Tuning sequence (one change at a time)

  1. Baseline: print the same ringing test with your current settings. Confirm ringing is clearly visible after corners; if it isn’t, increase acceleration until it is (don’t change multiple things).
  2. Enable shaping: turn on input shaping using a reasonable default shaper and frequency, keep speed/accel the same, and reprint. You should see ripples shrink and decay faster.
  3. Tune frequency: adjust only shaper frequency (or run the firmware’s measurement routine if you have an accelerometer) and reprint until corner-starting ripples are minimized.
  4. Tune per axis: compare X-facing vs Y-facing walls. If one side still rings, tune that axis separately (or address mechanical asymmetry like belt tension and moving mass).
  5. Choose shaper type: if ringing is low but corners look rounded or small features look “mushy,” try a different shaper type or reduce the shaping aggressiveness. Don’t push frequency far past the best ringing result to compensate.
  6. Raise acceleration carefully: once ringing is controlled, increase acceleration in steps and reprint. Stop when you reach your acceptable tradeoff between sharp corners, noise, and print stress.
  7. Validate on a real part: print a small functional piece with corners/text/holes. Some models reveal artifacts that a test tower hides (like corner bulging from pressure/flow limits).
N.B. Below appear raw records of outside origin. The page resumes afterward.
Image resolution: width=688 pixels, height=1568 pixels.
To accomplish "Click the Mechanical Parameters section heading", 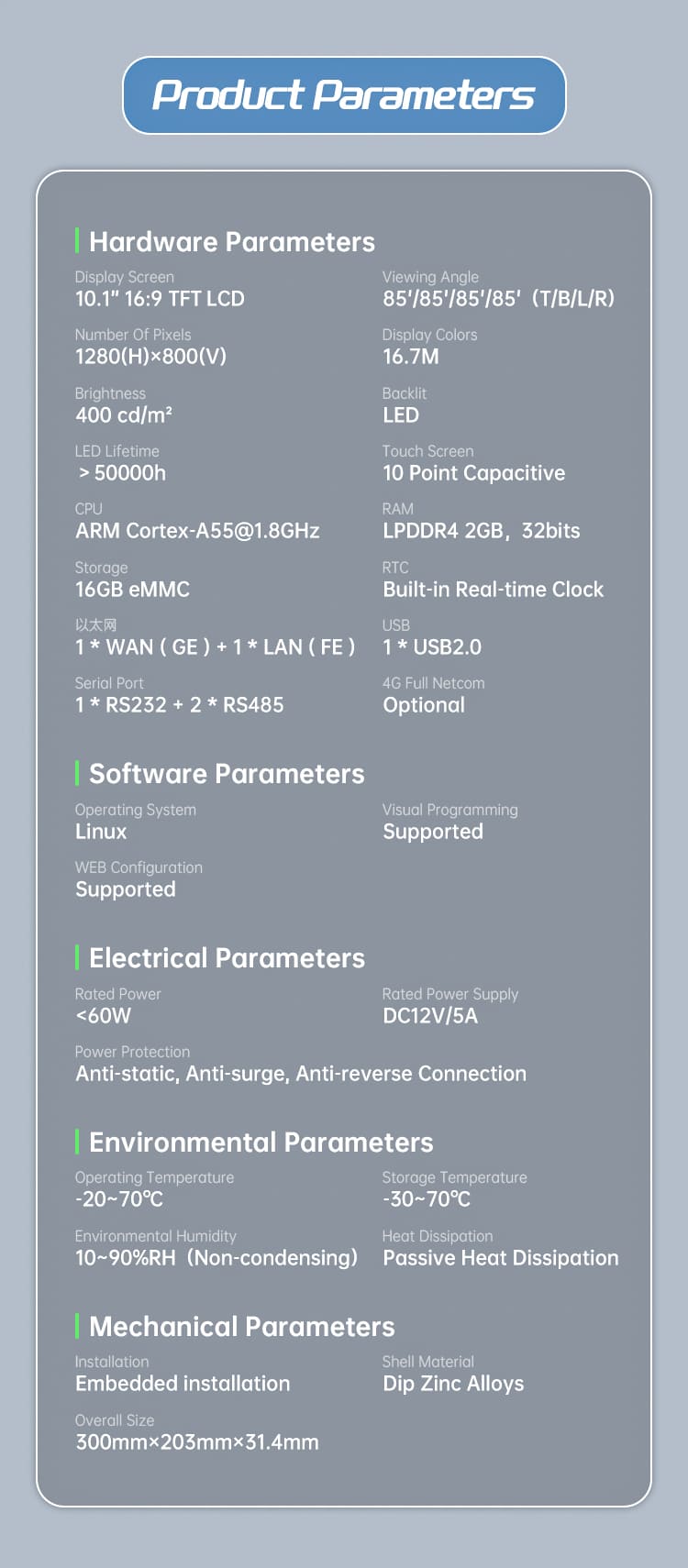I will pyautogui.click(x=241, y=1327).
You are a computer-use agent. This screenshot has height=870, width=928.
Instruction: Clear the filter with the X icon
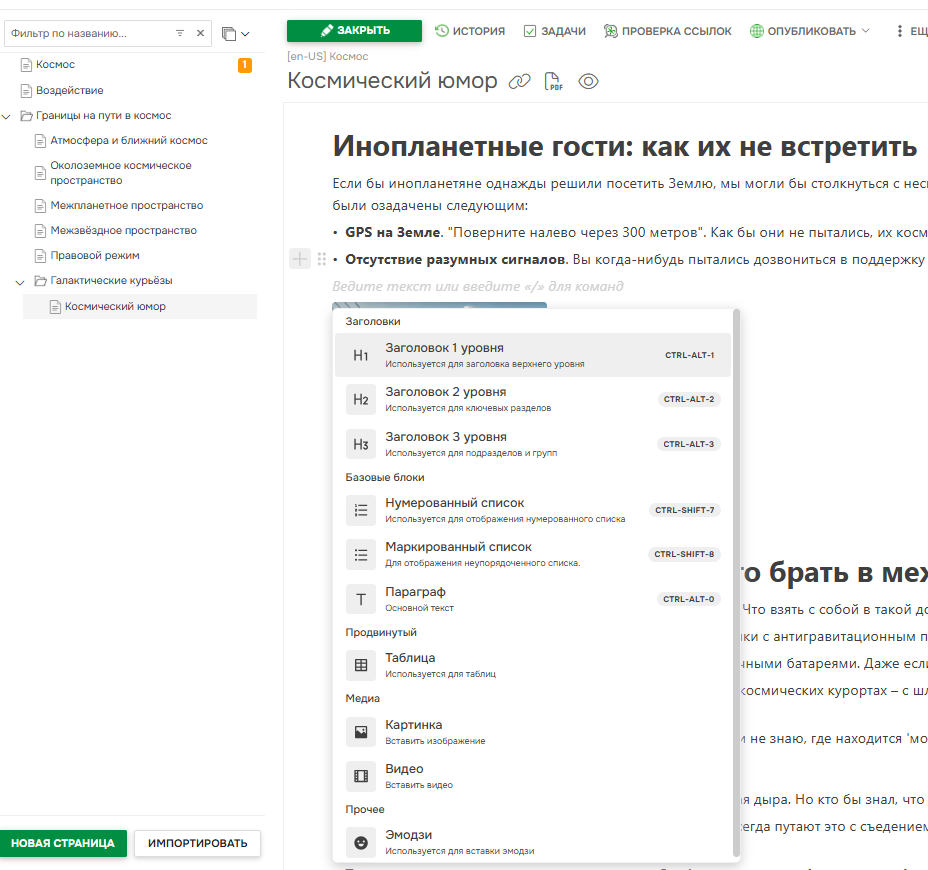[x=201, y=32]
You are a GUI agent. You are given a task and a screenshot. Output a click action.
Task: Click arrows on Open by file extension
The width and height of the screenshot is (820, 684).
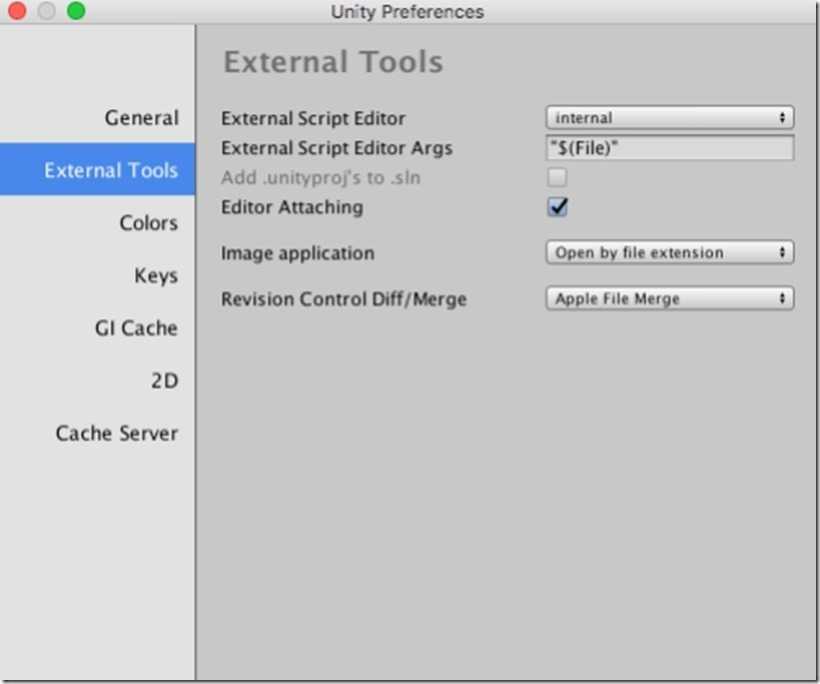coord(782,253)
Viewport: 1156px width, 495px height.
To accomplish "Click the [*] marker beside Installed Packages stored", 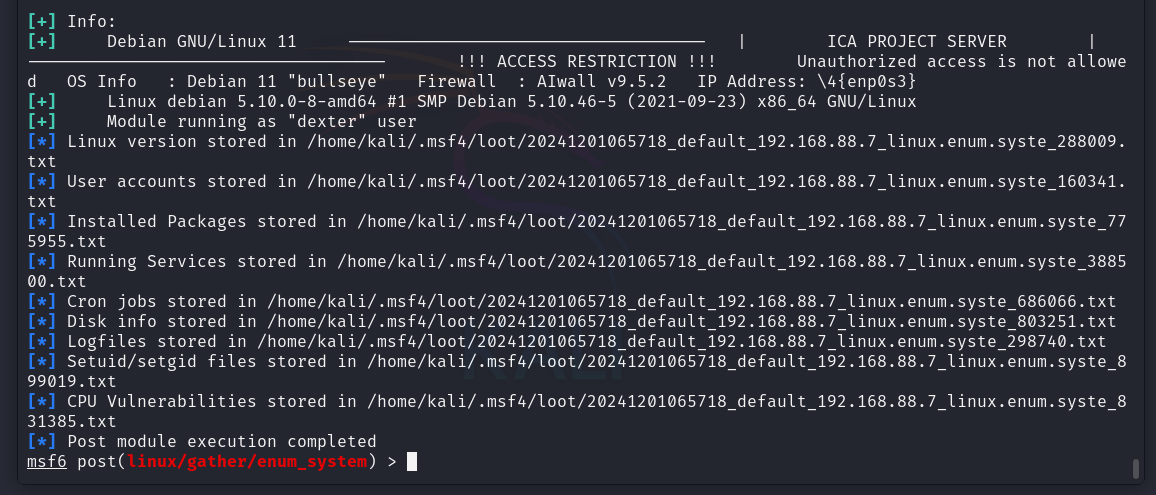I will click(42, 221).
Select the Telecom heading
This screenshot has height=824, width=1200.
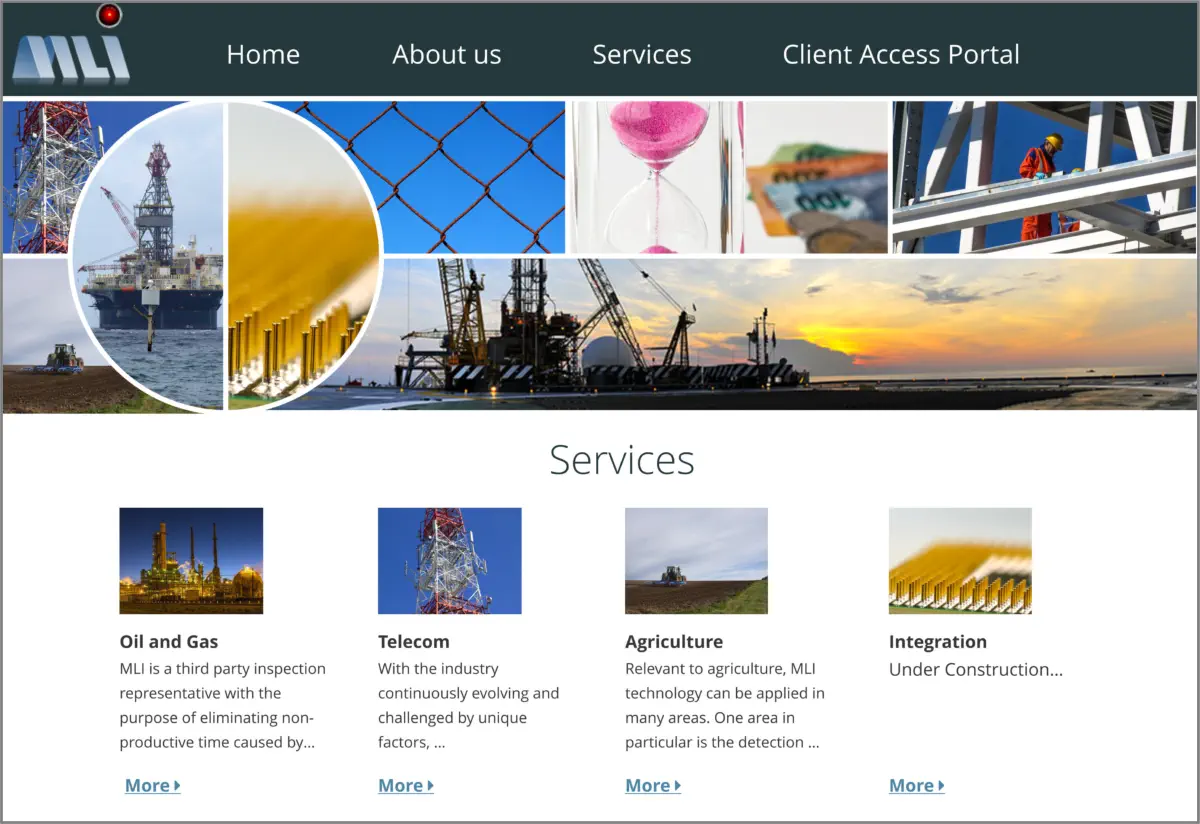tap(414, 642)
Common outcomes and what to do next

Ringing barely changes after enabling input shaping

Likely cause: Mechanical looseness dominates; the printer/table is adding resonance; shaper settings not actually applied; acceleration too low to reveal ringing

Fix: Verify belts/pulleys/toolhead are tight and the printer is on a solid surface; confirm the shaper is enabled/active; retest at higher acceleration so ringing is measurable.

Ringing improves but corners look rounded or fine features soften

Likely cause: Shaper is too aggressive for the desired sharpness; shaper type not ideal; acceleration/jerk too high for your detail goals

Fix: Try a different shaper type or lower shaping aggressiveness; then reduce acceleration slightly and rerun the same test.
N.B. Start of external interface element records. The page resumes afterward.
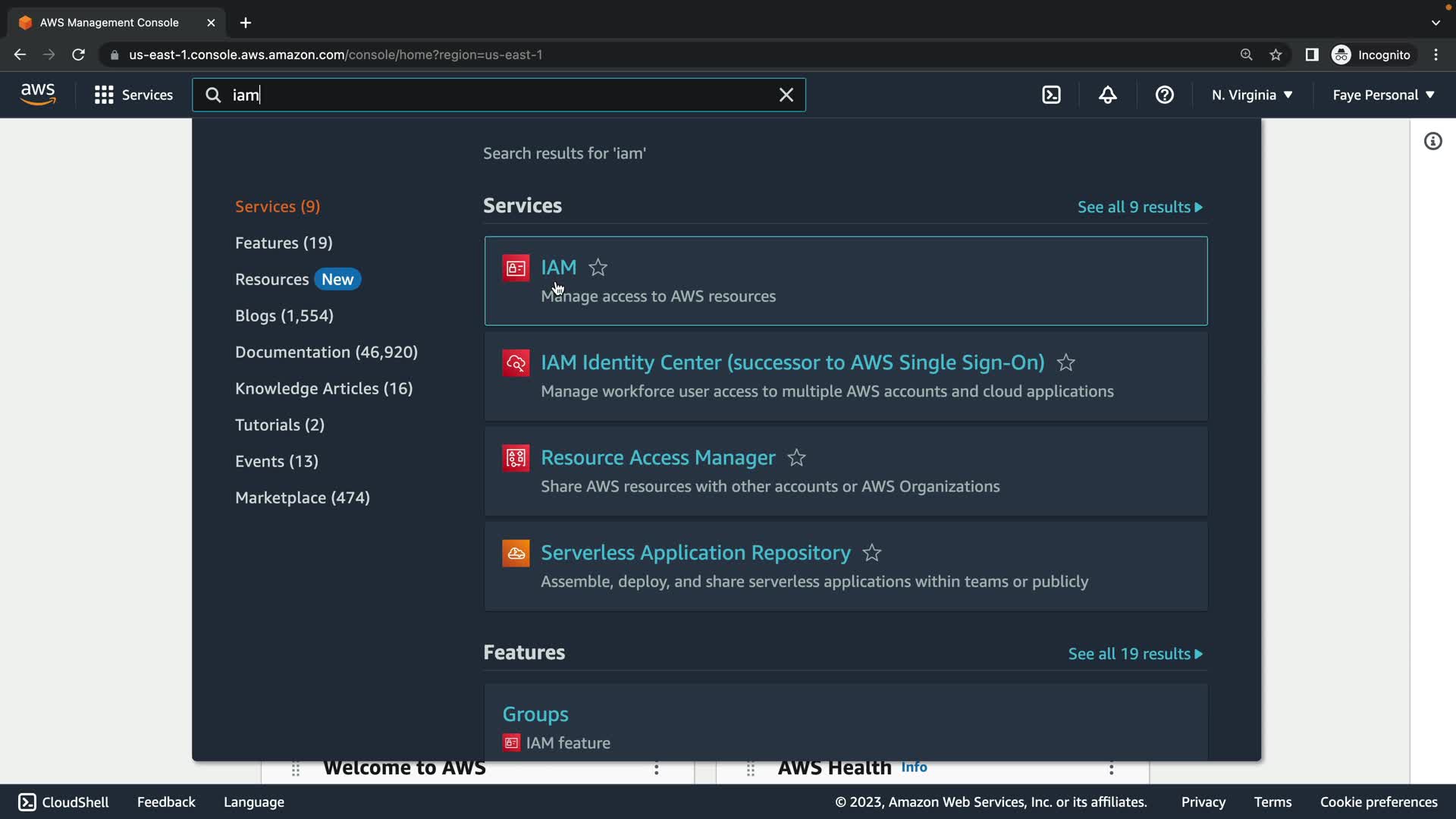The height and width of the screenshot is (819, 1456).
Task: Clear the search box with X icon
Action: (x=786, y=95)
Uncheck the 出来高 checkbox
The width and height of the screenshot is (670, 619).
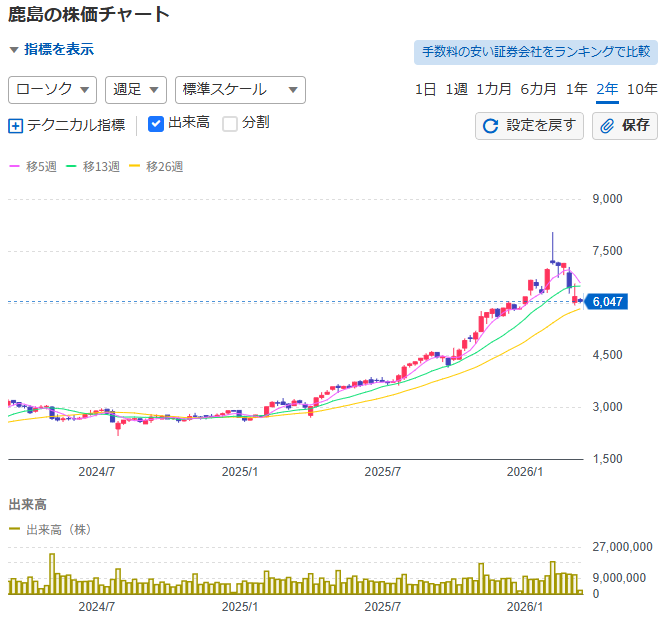tap(156, 124)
X wall looks clean but Y wall still rings (or vice versa)

Likely cause: Different resonant frequency per axis; belt tension mismatch; axis has more moving mass or a looser structure

Fix: Tune X and Y separately if supported; otherwise balance belt tension, check for play on the noisy axis, then retest focusing on that axis.

Waves appear that do not start at corners

Likely cause: Not classic ringing: extrusion inconsistency, Z wobble, or cooling/fan fluctuations

Fix: Print a corner-heavy ringing test to isolate motion ringing; then check extrusion calibration/temperature stability and Z-axis mechanics if the pattern persists.

At higher acceleration, you hear sharp thumps and see layer shifts

Likely cause: Skipped steps from excessive acceleration/jerk, too-low motor current, or mechanical binding

Fix: Lower acceleration/jerk first; then check for binding, verify belt path is smooth, and confirm motor current/driver settings are appropriate before retrying.